EXERCISE REQUIREMENTS:
Swap every "Instruction" for "Directive" in the stretch of items from the start through the line containing "click(43, 347)", and reproduce those lines with nothing else altered.

Items for finding displayed items
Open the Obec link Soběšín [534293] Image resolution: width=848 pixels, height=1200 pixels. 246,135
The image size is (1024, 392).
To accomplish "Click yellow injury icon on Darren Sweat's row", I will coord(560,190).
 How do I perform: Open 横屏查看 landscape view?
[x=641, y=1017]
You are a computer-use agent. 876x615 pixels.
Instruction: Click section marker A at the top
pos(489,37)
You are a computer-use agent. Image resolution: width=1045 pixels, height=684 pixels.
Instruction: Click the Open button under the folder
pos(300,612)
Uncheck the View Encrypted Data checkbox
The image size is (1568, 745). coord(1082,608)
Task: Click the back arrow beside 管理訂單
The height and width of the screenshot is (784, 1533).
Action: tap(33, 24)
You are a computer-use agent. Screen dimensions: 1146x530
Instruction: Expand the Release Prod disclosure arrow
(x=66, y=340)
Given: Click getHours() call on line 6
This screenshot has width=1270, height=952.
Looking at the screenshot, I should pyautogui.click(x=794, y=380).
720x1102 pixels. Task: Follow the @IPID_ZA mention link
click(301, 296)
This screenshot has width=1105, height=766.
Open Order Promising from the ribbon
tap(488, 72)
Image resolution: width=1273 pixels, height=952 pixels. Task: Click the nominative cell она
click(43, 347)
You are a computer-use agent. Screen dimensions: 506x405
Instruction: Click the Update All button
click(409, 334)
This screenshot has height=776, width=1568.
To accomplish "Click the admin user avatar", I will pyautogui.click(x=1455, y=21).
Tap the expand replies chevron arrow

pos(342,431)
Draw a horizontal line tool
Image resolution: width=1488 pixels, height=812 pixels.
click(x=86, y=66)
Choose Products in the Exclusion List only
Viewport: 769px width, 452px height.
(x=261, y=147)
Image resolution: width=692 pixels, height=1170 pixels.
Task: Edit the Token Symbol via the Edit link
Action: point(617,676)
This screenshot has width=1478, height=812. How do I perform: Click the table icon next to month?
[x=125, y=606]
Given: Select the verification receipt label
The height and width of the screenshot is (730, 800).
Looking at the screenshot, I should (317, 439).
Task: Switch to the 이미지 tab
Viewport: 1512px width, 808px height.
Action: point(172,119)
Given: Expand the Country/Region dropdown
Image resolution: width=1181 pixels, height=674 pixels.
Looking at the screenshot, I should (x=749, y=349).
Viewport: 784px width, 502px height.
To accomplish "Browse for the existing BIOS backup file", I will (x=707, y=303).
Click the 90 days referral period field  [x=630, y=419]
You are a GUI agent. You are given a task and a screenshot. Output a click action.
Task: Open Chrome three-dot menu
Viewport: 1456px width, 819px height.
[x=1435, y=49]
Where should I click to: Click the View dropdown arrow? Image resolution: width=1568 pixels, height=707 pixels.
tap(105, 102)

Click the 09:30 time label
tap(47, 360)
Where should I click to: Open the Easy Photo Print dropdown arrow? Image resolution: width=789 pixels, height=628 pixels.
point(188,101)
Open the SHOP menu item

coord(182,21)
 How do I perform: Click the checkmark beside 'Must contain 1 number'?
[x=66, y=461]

ANSWER TO THIS EXERCISE:
Open the Obec link Soběšín [534293] Image resolution: width=848 pixels, height=1200 pixels. 246,135
The image size is (1024, 392).
To accomplish "Click yellow injury icon on Darren Sweat's row", I will coord(560,190).
 How do I perform: Open 横屏查看 landscape view?
[x=641, y=1017]
You are a computer-use agent. 876x615 pixels.
Directive: Click section marker A at the top
pos(489,37)
You are a computer-use agent. Image resolution: width=1045 pixels, height=684 pixels.
Directive: Click the Open button under the folder
pos(300,612)
Uncheck the View Encrypted Data checkbox
The image size is (1568, 745). coord(1082,608)
Task: Click the back arrow beside 管理訂單
The height and width of the screenshot is (784, 1533).
Action: tap(33, 24)
You are a computer-use agent. Screen dimensions: 1146x530
Directive: Expand the Release Prod disclosure arrow
(x=66, y=340)
Given: Click getHours() call on line 6
This screenshot has width=1270, height=952.
Looking at the screenshot, I should pyautogui.click(x=794, y=380).
720x1102 pixels. Task: Follow the @IPID_ZA mention link
click(301, 296)
This screenshot has width=1105, height=766.
Open Order Promising from the ribbon
tap(488, 72)
Image resolution: width=1273 pixels, height=952 pixels. Task: Click the nominative cell она
click(43, 347)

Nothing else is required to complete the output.